» Task description
The full set of entries must be copied exactly.

» Raw data
>>>

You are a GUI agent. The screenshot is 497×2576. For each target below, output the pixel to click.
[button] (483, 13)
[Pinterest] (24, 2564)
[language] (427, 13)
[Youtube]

<<<

» Task output
You are a GUI agent. The screenshot is 497×2576. For each target below, output the pixel to click.
[button] (483, 13)
[Pinterest] (24, 2564)
[language] (427, 13)
[Youtube]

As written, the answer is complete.